◆ Task brief
Please transcribe every record below exactly as it appears.

= = = = =

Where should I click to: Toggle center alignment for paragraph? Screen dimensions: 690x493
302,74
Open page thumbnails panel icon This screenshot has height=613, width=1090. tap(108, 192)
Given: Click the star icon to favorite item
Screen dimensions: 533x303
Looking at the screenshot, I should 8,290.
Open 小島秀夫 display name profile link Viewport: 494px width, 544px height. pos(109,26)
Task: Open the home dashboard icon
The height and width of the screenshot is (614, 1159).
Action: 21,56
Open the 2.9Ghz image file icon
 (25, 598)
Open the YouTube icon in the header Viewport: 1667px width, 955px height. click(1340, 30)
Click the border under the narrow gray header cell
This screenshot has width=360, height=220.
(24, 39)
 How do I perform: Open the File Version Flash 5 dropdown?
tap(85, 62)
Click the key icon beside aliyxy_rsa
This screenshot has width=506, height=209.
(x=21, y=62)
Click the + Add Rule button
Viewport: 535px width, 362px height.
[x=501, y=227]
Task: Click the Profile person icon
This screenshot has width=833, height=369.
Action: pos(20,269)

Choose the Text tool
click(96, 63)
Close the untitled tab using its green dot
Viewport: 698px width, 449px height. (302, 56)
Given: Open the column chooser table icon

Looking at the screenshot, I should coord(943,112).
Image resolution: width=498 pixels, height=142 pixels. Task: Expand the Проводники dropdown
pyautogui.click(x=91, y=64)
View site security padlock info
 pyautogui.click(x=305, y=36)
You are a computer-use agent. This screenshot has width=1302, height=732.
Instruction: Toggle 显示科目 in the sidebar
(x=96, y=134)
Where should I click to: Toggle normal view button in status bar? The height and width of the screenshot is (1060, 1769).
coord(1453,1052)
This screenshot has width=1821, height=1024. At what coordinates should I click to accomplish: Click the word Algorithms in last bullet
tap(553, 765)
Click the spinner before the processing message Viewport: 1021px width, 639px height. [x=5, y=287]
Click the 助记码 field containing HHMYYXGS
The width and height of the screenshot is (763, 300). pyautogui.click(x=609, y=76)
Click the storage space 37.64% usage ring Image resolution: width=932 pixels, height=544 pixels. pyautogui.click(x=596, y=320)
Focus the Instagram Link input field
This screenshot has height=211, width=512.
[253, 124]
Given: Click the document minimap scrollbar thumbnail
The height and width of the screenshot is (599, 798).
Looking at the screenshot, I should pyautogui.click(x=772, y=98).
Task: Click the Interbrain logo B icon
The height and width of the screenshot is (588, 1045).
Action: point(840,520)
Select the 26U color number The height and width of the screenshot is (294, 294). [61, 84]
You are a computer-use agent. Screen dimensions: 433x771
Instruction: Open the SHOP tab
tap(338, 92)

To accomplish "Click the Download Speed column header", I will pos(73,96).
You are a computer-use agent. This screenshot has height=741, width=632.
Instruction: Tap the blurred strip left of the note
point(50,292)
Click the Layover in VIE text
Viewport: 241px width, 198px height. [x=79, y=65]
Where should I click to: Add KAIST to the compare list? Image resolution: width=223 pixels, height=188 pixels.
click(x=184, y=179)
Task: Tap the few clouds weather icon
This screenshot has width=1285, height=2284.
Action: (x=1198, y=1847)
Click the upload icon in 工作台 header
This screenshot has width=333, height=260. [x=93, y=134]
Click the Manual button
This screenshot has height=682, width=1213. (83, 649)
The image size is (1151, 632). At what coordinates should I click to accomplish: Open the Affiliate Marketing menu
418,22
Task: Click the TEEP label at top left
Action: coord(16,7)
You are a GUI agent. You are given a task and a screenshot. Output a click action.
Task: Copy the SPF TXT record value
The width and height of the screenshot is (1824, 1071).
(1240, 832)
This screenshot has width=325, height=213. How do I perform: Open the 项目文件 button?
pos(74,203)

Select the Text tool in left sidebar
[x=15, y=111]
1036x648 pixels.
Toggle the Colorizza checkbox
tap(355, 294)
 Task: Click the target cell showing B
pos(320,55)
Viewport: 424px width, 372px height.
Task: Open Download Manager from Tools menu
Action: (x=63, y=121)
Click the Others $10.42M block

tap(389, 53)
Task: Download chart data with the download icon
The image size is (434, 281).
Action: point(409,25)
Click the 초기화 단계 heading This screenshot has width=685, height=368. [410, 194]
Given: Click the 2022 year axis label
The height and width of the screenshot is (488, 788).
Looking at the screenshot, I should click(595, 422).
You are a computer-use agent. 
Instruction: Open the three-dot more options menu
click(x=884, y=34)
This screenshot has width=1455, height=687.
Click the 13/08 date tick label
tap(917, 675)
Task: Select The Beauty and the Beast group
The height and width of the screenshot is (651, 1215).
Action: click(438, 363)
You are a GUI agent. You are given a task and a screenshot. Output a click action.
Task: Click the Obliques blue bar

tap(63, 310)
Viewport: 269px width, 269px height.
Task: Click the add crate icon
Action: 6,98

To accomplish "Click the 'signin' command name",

= = = = =

◆ Written solution
Where should I click to: Toggle center alignment for paragraph? Screen dimensions: 690x493
302,74
Open page thumbnails panel icon This screenshot has height=613, width=1090. tap(108, 192)
Given: Click the star icon to favorite item
Screen dimensions: 533x303
Looking at the screenshot, I should 8,290.
Open 小島秀夫 display name profile link Viewport: 494px width, 544px height. pos(109,26)
Task: Open the home dashboard icon
The height and width of the screenshot is (614, 1159).
Action: 21,56
Open the 2.9Ghz image file icon
 (25, 598)
Open the YouTube icon in the header Viewport: 1667px width, 955px height. click(1340, 30)
Click the border under the narrow gray header cell
This screenshot has width=360, height=220.
(24, 39)
 How do I perform: Open the File Version Flash 5 dropdown?
tap(85, 62)
Click the key icon beside aliyxy_rsa
This screenshot has width=506, height=209.
(x=21, y=62)
Click the + Add Rule button
Viewport: 535px width, 362px height.
[x=501, y=227]
Task: Click the Profile person icon
This screenshot has width=833, height=369.
Action: pos(20,269)

Choose the Text tool
click(96, 63)
Close the untitled tab using its green dot
Viewport: 698px width, 449px height. (302, 56)
Given: Open the column chooser table icon

Looking at the screenshot, I should coord(943,112).
Image resolution: width=498 pixels, height=142 pixels. Task: Expand the Проводники dropdown
pyautogui.click(x=91, y=64)
View site security padlock info
 pyautogui.click(x=305, y=36)
You are a computer-use agent. This screenshot has width=1302, height=732.
Instruction: Toggle 显示科目 in the sidebar
(x=96, y=134)
Where should I click to: Toggle normal view button in status bar? The height and width of the screenshot is (1060, 1769).
coord(1453,1052)
This screenshot has width=1821, height=1024. At what coordinates should I click to accomplish: Click the word Algorithms in last bullet
tap(553, 765)
Click the spinner before the processing message Viewport: 1021px width, 639px height. [x=5, y=287]
Click the 助记码 field containing HHMYYXGS
The width and height of the screenshot is (763, 300). pyautogui.click(x=609, y=76)
Click the storage space 37.64% usage ring Image resolution: width=932 pixels, height=544 pixels. pyautogui.click(x=596, y=320)
Focus the Instagram Link input field
This screenshot has height=211, width=512.
[253, 124]
Given: Click the document minimap scrollbar thumbnail
The height and width of the screenshot is (599, 798).
Looking at the screenshot, I should pyautogui.click(x=772, y=98).
Task: Click the Interbrain logo B icon
The height and width of the screenshot is (588, 1045).
Action: point(840,520)
Select the 26U color number The height and width of the screenshot is (294, 294). [61, 84]
You are a computer-use agent. Screen dimensions: 433x771
Instruction: Open the SHOP tab
tap(338, 92)

To accomplish "Click the Download Speed column header", I will pos(73,96).
You are a computer-use agent. This screenshot has height=741, width=632.
Instruction: Tap the blurred strip left of the note
point(50,292)
Click the Layover in VIE text
Viewport: 241px width, 198px height. [x=79, y=65]
Where should I click to: Add KAIST to the compare list? Image resolution: width=223 pixels, height=188 pixels.
click(x=184, y=179)
Task: Tap the few clouds weather icon
This screenshot has width=1285, height=2284.
Action: (x=1198, y=1847)
Click the upload icon in 工作台 header
This screenshot has width=333, height=260. [x=93, y=134]
Click the Manual button
This screenshot has height=682, width=1213. (83, 649)
The image size is (1151, 632). At what coordinates should I click to accomplish: Open the Affiliate Marketing menu
418,22
Task: Click the TEEP label at top left
Action: coord(16,7)
You are a GUI agent. You are given a task and a screenshot. Output a click action.
Task: Copy the SPF TXT record value
The width and height of the screenshot is (1824, 1071).
(1240, 832)
This screenshot has width=325, height=213. How do I perform: Open the 项目文件 button?
pos(74,203)

Select the Text tool in left sidebar
[x=15, y=111]
1036x648 pixels.
Toggle the Colorizza checkbox
tap(355, 294)
 Task: Click the target cell showing B
pos(320,55)
Viewport: 424px width, 372px height.
Task: Open Download Manager from Tools menu
Action: (x=63, y=121)
Click the Others $10.42M block

tap(389, 53)
Task: Download chart data with the download icon
The image size is (434, 281).
Action: point(409,25)
Click the 초기화 단계 heading This screenshot has width=685, height=368. [410, 194]
Given: Click the 2022 year axis label
The height and width of the screenshot is (488, 788).
Looking at the screenshot, I should click(595, 422).
You are a computer-use agent. 
Instruction: Open the three-dot more options menu
click(x=884, y=34)
This screenshot has width=1455, height=687.
Click the 13/08 date tick label
tap(917, 675)
Task: Select The Beauty and the Beast group
The height and width of the screenshot is (651, 1215).
Action: click(438, 363)
You are a GUI agent. You are given a task and a screenshot. Output a click action.
Task: Click the Obliques blue bar

tap(63, 310)
Viewport: 269px width, 269px height.
Task: Click the add crate icon
Action: 6,98

To accomplish "Click the 'signin' command name",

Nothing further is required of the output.